Return only the stretch of the material below that begins with the line containing "This screenshot has height=596, width=560." and ends with the line containing "Given: Switch to Microsoft Word in taskbar", exactly; both of those lines belong to it.

● DATA UNDER STUDY:
◇ ◇ ◇ ◇

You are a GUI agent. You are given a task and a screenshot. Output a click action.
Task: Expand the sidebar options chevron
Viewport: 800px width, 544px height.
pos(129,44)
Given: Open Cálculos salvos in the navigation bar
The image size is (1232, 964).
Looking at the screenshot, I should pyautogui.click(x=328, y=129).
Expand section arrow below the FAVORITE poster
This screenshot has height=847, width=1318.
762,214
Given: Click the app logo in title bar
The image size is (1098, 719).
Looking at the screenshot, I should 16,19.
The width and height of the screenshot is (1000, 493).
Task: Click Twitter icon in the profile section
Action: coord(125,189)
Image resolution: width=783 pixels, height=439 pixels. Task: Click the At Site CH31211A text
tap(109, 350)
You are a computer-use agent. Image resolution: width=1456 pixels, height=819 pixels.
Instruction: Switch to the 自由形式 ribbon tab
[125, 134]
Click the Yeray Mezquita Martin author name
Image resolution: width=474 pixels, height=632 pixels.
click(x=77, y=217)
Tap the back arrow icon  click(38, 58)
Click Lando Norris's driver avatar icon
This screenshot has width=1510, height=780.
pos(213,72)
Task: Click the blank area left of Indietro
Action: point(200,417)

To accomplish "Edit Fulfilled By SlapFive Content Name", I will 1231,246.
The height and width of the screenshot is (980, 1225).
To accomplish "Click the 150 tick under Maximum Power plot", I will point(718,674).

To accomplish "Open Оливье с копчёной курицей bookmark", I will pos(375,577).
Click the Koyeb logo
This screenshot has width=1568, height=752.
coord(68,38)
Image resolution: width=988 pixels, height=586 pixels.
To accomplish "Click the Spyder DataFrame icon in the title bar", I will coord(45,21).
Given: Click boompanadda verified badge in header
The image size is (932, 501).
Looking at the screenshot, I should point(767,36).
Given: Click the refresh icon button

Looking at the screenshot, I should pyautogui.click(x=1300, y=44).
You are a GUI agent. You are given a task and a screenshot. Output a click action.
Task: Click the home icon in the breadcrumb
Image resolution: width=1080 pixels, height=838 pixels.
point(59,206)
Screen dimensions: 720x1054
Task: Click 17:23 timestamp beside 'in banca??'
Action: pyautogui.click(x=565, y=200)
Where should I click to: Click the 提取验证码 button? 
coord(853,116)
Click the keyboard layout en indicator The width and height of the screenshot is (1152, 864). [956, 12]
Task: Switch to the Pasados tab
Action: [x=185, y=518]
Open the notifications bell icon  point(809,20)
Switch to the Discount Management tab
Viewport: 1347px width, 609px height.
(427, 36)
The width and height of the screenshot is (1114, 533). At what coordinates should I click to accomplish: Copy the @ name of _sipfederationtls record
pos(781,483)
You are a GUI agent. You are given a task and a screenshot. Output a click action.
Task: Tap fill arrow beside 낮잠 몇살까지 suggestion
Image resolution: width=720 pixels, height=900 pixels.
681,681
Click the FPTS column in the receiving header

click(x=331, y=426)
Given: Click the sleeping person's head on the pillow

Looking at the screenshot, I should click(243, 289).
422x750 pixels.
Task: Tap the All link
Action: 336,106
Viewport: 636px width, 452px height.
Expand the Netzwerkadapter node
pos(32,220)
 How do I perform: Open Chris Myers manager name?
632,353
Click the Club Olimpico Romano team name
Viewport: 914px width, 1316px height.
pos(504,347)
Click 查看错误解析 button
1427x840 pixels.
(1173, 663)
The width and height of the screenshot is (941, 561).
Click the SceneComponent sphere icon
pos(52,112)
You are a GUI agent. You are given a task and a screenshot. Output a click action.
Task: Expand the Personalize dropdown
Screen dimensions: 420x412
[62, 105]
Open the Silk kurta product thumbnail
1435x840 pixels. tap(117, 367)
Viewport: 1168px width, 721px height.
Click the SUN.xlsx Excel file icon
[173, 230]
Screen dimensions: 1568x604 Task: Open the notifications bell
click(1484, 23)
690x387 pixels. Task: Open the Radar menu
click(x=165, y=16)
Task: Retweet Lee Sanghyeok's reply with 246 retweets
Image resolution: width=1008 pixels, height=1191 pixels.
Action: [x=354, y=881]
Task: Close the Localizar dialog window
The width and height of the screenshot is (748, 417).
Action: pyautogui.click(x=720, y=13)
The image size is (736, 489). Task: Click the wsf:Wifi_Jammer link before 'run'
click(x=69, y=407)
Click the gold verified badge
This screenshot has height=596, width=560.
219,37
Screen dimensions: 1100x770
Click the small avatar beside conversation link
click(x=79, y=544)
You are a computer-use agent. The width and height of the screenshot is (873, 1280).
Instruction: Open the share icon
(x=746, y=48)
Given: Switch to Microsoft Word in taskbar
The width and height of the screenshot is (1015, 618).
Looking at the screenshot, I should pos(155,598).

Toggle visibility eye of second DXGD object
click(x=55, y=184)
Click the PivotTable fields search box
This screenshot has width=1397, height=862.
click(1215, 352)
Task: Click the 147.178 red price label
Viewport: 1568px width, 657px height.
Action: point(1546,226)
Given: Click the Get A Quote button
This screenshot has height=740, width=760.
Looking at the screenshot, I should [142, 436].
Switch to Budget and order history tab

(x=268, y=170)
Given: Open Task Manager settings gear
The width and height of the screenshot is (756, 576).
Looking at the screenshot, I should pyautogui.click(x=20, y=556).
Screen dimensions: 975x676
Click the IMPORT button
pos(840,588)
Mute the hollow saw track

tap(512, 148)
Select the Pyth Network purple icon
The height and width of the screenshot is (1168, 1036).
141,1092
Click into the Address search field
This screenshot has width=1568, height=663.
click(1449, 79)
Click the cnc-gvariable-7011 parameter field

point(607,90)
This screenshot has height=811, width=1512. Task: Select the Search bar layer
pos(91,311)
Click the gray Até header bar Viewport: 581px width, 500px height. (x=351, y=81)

◇ ◇ ◇ ◇

● RESPONSE:
This screenshot has height=596, width=560.
219,37
Screen dimensions: 1100x770
Click the small avatar beside conversation link
click(x=79, y=544)
You are a computer-use agent. The width and height of the screenshot is (873, 1280).
Instruction: Open the share icon
(x=746, y=48)
Given: Switch to Microsoft Word in taskbar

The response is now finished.